Rio, 18 (AE) - A embaixadora da Organização das Nações Unidas (ONU) para a defesa dos povos indígenas, Rigoberta Menchú, Prêmio Nobel da Paz de 1992, afirmou hoje (18), no Rio, que a ONU "fracassou" em relação à crise no Kosovo. Segundo ela, a entidade precisa voltar a exercer um papel importante na solução dos conflitos internacionais.
"Quem garante que a opção tomada em Kosovo pela Otan (Organização do Tratado do Atlântico Norte) não será exercida em outros lugares onde há conflito, como Turquia, Tibete, Chiapas e países da áfrica", declarou.
Rigoberta defendeu a criação de um "novo código de ética para a paz".
Segundo ela, a ONU precisa tornar-se capaz de buscar uma solução política para os conflitos. "O uso de armas de guerra não pode ser uma atitude deliberada dos países, deve haver um controle externo", afirmou a líder indígena guatemalteca. "Somente com o reforço da idéia do diálogo, da mediação será possível combater a intolerância, porque não existem guerras justas, e sim causas justas."

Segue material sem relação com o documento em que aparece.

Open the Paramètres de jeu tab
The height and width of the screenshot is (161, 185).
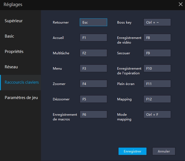point(21,98)
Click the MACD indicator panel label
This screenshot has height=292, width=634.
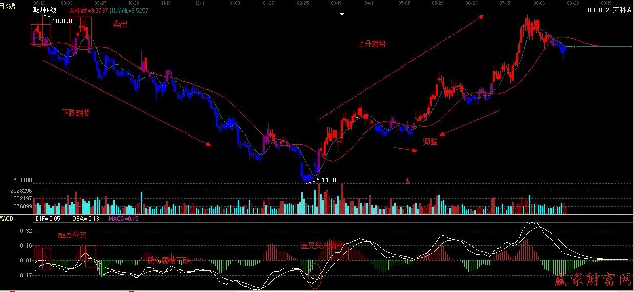coord(7,219)
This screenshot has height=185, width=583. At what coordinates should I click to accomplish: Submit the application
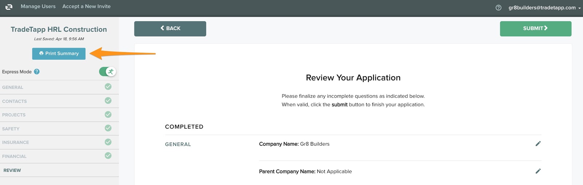(535, 28)
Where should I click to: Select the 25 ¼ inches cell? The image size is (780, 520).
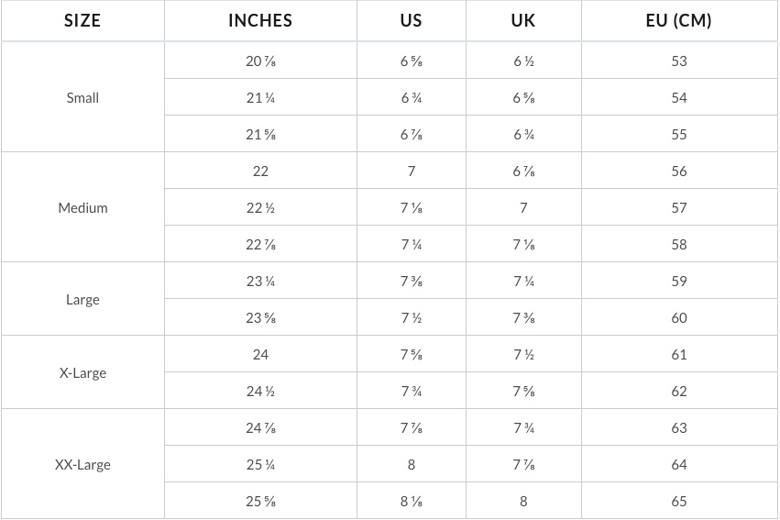(x=260, y=464)
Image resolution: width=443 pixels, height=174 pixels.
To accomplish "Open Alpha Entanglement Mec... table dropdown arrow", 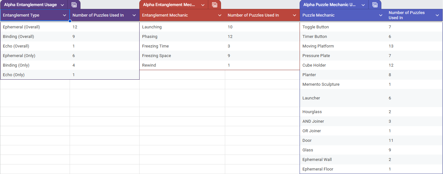I will click(x=203, y=5).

Rigoberta disse que pretende ir a Kosovo. "Minha presença pode não modificar o rumo da guerra, mas vou para transmitir força espiritual e colher um testemunho." Segundo ela, o tenor Luciano Pavarotti vai realizar um concerto beneficente na Itália
a favor das crianças de Kosovo e da Guatemala, no dia 1º de junho.

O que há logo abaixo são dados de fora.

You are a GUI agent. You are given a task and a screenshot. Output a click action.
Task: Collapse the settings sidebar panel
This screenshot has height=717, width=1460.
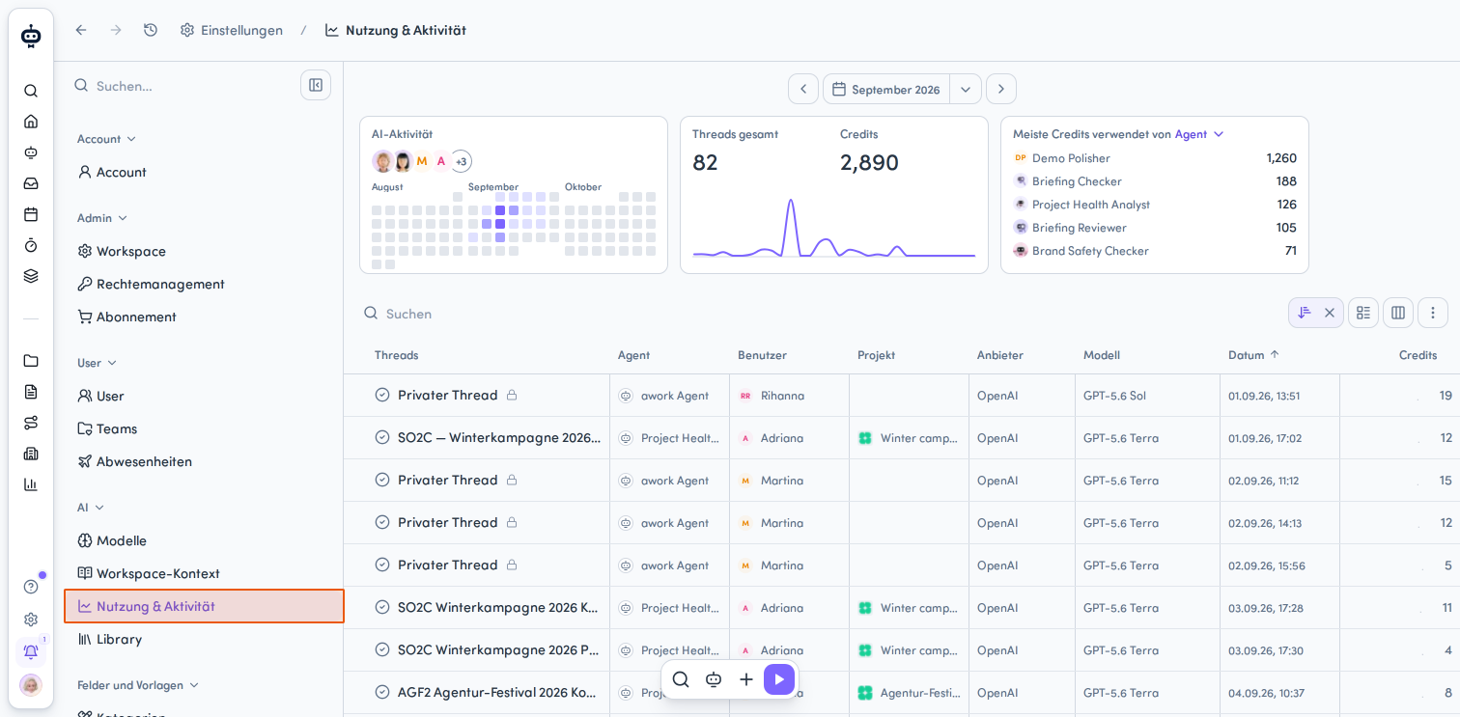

Rigoberta, que esteve no Rio para participar da 7ª Conferência Internacional de Mulheres - evento organizado pela Confederação Internacional das Organizações Sindicais Livres (CIOSL) -, não quis comentar a acusação do antropólogo norte-americano David Stoll, em livro lançado no fim do ano passado, de que sua autobiografia Eu, Rigoberta Menchú contém relatos falsificados ou exagerados. Em seu discurso, a guatemalteca defendeu a sindicalização das mulheres como forma de evitar os "efeitos perversos" da globalização.